8:16: Shlomo Yehuda Rechnitz, emcee: “Fortunate is the person who sees, who experiences, this great gathering… Try to visualize the singing and dancing that’s going on right now in Shamayim (heaven) watching tens of thousands celebrating the masechtos (tractates) they worked on so dilligently.”

8:19: Another mention of the 6 million.

8:20: Hitler mention: On this day in 1936, the Olympic Games began at a stadium of similar size in Berlin, Rechnitz notes, drawing a contrast.

8:22: First real Torah discourse of the night, on differences between Esau and Jacob. 

8:24: Rechnitz alludes to imprisoned Jews in “Postville, Bolivia or North Carolina.” Read: AgriProcessers chief Aaron Rubashkin, New York businessman Jacob Ostreicher and convicted spy Jonathan Pollard.

8:34: I stop in the bathroom for a pit stop (too much Golden Fluff Mineral Water — based in Lakewood, N.J., of course), but I don’t have to miss any of the action because there are flat-screens above the urinals broadcasting the proceedings from the dais. Wait a minute: Isn’t this a halachic problem!? (UPDATE: Later in the evening, the TVs in the bathroom are muted.) 

8:35: Musical interlude. The white-bearded rabbi onstage is quite a contrast from the last musician I heard at this spot a couple of years back: Bruce Springsteen. The Boss of the World vs. the Boss. 

8:41: Rabbi Yaakov Perlow, the Novominsker rebbe, begins the first Yiddish speech of the night. Last time, 7 and 1/2 years ago, it was mostly Yiddish. Is this progress or regress? Depends on your perspective.  

8:44: “The Torah knows no barriers of language,” Perlow says, shifting to English. 

8:50: A video of the story of Daf Yomi through the years. First public Siyum Hashas in America: 1975. Two thousand people showed up at Manhattan Center. 

9:00 Big cheer as video narrator declares this the biggest Siyum HaShas ever. “A great American palace of sport has been transformed into a sanctuary of the spirit!” and “May it hasten the arrival of Moshiach tzidkeinu” — the messiah. 

9:01: First decorum announcement: Stop walking through the aisles. Now I feel Iike I’m in shul. 

9:06: Walking around the stadium, the N.J. State Troopers seem to be in a good mood. This must be an easy crowd for them. No scent of weed wafting through the air to track down, no fights in the stands, no flashing in the upper deck, no wilding on the ramps. Heck, there’s no alcohol here. What are they going to make a l’chaim on when they finish this thing? 
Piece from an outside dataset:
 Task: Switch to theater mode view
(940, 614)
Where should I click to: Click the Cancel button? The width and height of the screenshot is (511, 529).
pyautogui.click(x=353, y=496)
9:18: Longest Yiddish speech of the night (20 minutes and counting) just ended. For simultaneous translation, a call-in number for area code 712 (Iowa) was provided. Who speaks Yiddish in Iowa? Oh, right, those ex-Agri employees stuck in Postville. 

9:35: More Yiddish. Oy vey.

9:39: At the beverage stand, they’re selling kosher water, regular water and soft drinks. For once, the kosher option is cheaper (it’s also smaller). At the food stands, no pastrami, no cheesesteaks, no hot dogs (even kosher ones). What is there? Danish, cookie, chocolate babka, potato chips. 

9:43: Breakaway Maariv minyan in section 134. 

9:50: The actual siyum ceremony starts after a long Yiddish discourse by Rabbi Kotler.

9:57: Mazel tov! We completed Shas! (Well, some of us, anyway). Wild dancing begins. Rock the house! 

10:11: Danding ends and another speech begins. Wait, there’s more? I’m outta here. 

10:49: Train pulls out of MetLife Stadium stop. Maariv minyan begins two minutes later.